A Year of Being Kind blog –Thursday, March 27, 2014


church office picture

Be Kind, Serve, Do Office Work!

Orienting one’s self to a new job is often a challenge, even if everyone is pleased that a new person has started the job. That was (and is) my situation. Can anyone relate?

I am gradually getting used to the idea that I am, indeed, at a new church. And, that I am, in fact, a leader at this new church. I spent the morning finding out more about the church office, the secretary, how things work (like the printer and the copier—both very important!), and getting my laptop connected to the wifi. And, voila! I’m gradually getting more and more comfortable in this new position.

And, questions?
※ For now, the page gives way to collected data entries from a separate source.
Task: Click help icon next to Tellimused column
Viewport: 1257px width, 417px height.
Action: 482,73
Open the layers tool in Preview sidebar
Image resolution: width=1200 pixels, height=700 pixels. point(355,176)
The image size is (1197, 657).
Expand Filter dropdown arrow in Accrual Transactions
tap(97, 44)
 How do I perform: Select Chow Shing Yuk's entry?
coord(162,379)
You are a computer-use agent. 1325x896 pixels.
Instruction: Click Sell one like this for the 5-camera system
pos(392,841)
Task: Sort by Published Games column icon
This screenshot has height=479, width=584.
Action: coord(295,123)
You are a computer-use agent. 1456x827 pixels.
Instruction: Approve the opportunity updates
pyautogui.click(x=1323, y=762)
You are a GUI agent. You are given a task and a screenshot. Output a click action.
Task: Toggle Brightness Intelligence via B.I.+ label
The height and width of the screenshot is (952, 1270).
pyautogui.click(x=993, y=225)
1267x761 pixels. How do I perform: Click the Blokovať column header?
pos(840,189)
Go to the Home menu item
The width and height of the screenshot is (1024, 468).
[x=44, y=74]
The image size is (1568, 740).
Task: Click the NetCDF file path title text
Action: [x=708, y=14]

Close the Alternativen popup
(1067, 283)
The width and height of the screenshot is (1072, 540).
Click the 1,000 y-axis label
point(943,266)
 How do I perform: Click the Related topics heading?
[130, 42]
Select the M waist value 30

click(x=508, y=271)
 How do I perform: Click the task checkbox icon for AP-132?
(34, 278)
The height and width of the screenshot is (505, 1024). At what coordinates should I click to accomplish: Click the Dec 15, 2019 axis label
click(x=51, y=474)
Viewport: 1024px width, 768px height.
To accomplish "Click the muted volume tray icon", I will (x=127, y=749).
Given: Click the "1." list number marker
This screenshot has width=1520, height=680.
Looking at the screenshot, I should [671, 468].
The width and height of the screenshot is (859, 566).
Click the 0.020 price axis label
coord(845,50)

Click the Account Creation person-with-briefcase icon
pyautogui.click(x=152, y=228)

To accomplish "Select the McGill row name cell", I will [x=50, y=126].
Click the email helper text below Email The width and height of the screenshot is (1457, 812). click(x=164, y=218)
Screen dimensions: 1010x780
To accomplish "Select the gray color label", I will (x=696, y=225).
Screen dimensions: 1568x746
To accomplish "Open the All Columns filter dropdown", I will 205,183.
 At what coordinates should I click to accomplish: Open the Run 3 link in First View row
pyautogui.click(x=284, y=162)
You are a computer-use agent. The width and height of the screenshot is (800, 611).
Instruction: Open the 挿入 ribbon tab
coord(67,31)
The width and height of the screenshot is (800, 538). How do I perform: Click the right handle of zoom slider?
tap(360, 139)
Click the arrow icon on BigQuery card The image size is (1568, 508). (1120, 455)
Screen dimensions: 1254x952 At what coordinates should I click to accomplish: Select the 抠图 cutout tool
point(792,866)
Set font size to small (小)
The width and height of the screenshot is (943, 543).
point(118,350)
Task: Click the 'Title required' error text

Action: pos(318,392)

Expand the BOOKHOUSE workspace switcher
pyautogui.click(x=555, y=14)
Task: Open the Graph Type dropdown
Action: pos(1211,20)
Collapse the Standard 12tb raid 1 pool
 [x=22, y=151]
Questions about the bulletin, about the scriptures for Sunday, about the church ad in the local paper. Are we going to advertise for Holy Week? Or just Easter? And, how much are the various ads that are available? Those are all good questions, and I asked the secretary to contact the advertising person at the paper and find out. We’ll gather a small, ad hoc church council meeting on Sunday and bounce the information and choices off of them.

So much to get used to! And yet, so much I know, sort of by osmosis. I suppose that’s from working at churches for the past thirty-some-odd years. I know my way around the basic church office, and know something about small office operations, too. I’ve been a lay leader and a church volunteer at several churches that were not particularly blessed with finances. So, I know how to scrimp and save. I am accustomed to being frugal, and shopping smart.

Sure, I’ve done office work before. But not from the aspect of being ringmaster. That’s the analogy I thought of. And, certainly, various people in the church are in charge of various ministries. True! But getting the big picture? Finding ways to help the ministries work together, for the common good of the congregation? Well, that’s my job, and my fellow co-pastor’s job, too. A ringmaster not only needs to coordinate what is happening when, but also needs to act as an encouragement to everyone on the team.

Thank God that this church is small, and laid-back, and not really nervous nellies about forgetting a part of the service. And, thank You, God, for putting me in this situation. With all these good people encouraging me and helping me be the best person I can be, I feel so loved, validated, and special. It is wonderful, God. Thanks again.